Spirit's mission ended in 2010 after it became stuck in soft soil, but Opportunity roved on and on, a lonely titan of endurance, surviving dust storms and brutal winters. It traversed more than a marathon's distance (26.2 miles) across the Martian plains, continuing to send back invaluable data until a planet-encircling dust storm finally silenced it in 2018. The twin rovers had fundamentally rewritten the story of water on Mars, transforming it from a theoretical possibility to a documented certainty. The next generation of rovers were not just geologists; they were mobile, nuclear-powered laboratories. In 2012, the one-ton Rover Curiosity, a vehicle the size of a small Car, landed in Gale Crater using a daring and unprecedented “sky crane” maneuver. Its mission was to assess past habitability. It soon discovered the bed of an ancient, freshwater lake containing all the key chemical ingredients necessary for life, along with complex organic molecules preserved in 3-billion-year-old mudstone. In 2021, it was joined by Perseverance, which landed in Jezero Crater, the site of an ancient river delta. Perseverance is not just studying the rocks; it is the first leg of a multi-mission relay race. It is drilling and caching the most promising rock samples in sealed tubes, leaving them on the surface for a future mission to collect and return to Earth, where our most powerful instruments can finally search them for the ultimate prize: definitive biosignatures.
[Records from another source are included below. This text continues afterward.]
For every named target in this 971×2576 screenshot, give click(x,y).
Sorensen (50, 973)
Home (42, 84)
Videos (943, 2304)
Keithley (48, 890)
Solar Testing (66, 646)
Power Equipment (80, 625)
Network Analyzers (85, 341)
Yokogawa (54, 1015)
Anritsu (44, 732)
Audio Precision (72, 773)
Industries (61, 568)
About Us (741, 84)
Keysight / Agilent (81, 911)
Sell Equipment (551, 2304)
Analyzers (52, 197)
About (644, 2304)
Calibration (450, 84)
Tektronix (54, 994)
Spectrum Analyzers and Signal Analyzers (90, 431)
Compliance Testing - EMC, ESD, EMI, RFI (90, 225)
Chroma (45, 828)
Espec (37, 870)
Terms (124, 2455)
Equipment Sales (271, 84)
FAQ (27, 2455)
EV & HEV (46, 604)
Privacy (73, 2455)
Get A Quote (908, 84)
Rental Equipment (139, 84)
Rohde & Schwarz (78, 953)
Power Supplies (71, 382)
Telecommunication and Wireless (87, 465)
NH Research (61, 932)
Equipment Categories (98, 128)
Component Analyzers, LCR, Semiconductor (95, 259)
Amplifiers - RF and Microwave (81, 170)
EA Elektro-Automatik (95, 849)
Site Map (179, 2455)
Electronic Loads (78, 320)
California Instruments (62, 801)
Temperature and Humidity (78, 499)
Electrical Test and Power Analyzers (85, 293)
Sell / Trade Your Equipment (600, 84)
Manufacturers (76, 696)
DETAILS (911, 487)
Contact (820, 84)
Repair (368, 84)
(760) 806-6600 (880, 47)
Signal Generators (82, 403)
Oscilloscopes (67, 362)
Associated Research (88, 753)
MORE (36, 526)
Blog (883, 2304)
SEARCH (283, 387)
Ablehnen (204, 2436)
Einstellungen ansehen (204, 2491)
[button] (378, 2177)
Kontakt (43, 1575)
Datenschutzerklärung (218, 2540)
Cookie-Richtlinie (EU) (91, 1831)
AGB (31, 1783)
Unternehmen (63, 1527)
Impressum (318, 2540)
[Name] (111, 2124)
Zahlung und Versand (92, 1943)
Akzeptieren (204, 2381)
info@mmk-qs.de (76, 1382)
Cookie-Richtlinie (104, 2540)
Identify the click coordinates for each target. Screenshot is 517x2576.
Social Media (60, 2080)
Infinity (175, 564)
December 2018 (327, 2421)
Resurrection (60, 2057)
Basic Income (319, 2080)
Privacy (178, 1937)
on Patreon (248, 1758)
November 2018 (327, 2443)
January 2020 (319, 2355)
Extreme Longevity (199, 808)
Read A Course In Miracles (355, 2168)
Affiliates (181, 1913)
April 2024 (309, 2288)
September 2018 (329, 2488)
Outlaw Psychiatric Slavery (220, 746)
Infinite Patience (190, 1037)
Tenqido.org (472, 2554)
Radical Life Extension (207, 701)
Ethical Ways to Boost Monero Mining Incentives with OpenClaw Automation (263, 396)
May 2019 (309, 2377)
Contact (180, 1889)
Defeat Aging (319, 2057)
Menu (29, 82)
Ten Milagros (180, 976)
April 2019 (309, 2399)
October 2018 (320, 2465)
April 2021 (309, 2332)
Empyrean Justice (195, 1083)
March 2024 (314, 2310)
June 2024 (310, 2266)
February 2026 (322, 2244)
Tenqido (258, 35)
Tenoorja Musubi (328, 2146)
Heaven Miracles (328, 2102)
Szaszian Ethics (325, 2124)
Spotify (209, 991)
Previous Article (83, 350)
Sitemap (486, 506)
The story of Mars, which began as a flicker of light in a prehistoric sky, now stands at a profound threshold. The robotic vanguard—the orbiters, landers, and rovers—has done its work magnificently. It has peeled back the layers of myth and illusion, replacing them with a complex and compelling portrait of a world that was once much like our own and may, in its subsurface brine or ancient rocks, still hold secrets of life. Now, the human imagination is turning toward the next logical, and most audacious, chapter: sending ourselves. The prospect of a human mission to Mars represents arguably the greatest technological challenge humanity has ever contemplated. It is a quantum leap beyond the Apollo Moon landings.

• The Journey: A round trip could take up to three years, exposing astronauts to the long-term effects of weightlessness and dangerous levels of cosmic radiation far outside the protection of Earth's magnetic field.
• The Landing: Mars's atmosphere is thick enough to cause significant frictional heating but too thin to be of much help in slowing a heavy crewed spacecraft for a soft landing, a problem engineers call the “seven minutes of terror.”
• The Stay: Once on the surface, pioneers would have to be entirely self-sufficient, generating their own power, water, and breathable air from Martian resources, all while contending with the corrosive, toxic dust and frigid temperatures.

Despite these colossal hurdles, the dream of a human footprint on the Red Planet is more potent than ever. It is being pursued by national space agencies like NASA and by a new generation of private companies, sparking a modern Space Race driven not just by national prestige, but by commercial ambition and a shared humanistic vision. The motivations are as multifaceted as the challenges. For scientists, it is the chance to conduct investigations with a geologist's intuition and a biologist's dexterity, exponentially accelerating the search for life. For engineers, it is the ultimate proving ground for technologies like advanced life support, in-situ resource utilization, and closed-loop habitats. But the deepest driver may be philosophical. Setting foot on Mars would be a profound statement about the resilience and reach of life. It would be a hedge against the existential risks that threaten humanity on our single planetary home. It would fulfill a primal urge for exploration that has defined our species since we first walked out of Africa. To see a sunrise over Olympus Mons, to stand on the precipice of Valles Marineris, to sift the red sand through a gloved hand—these are the experiences that could redefine what it means to be human. Mars, the ancient god of war and the fantasized home of aliens, is being recast in its final and most important role: as humanity's next horizon, a second cradle for life, and a stepping stone on an unimaginable journey to the stars. The Red Dream of Worlds awaits.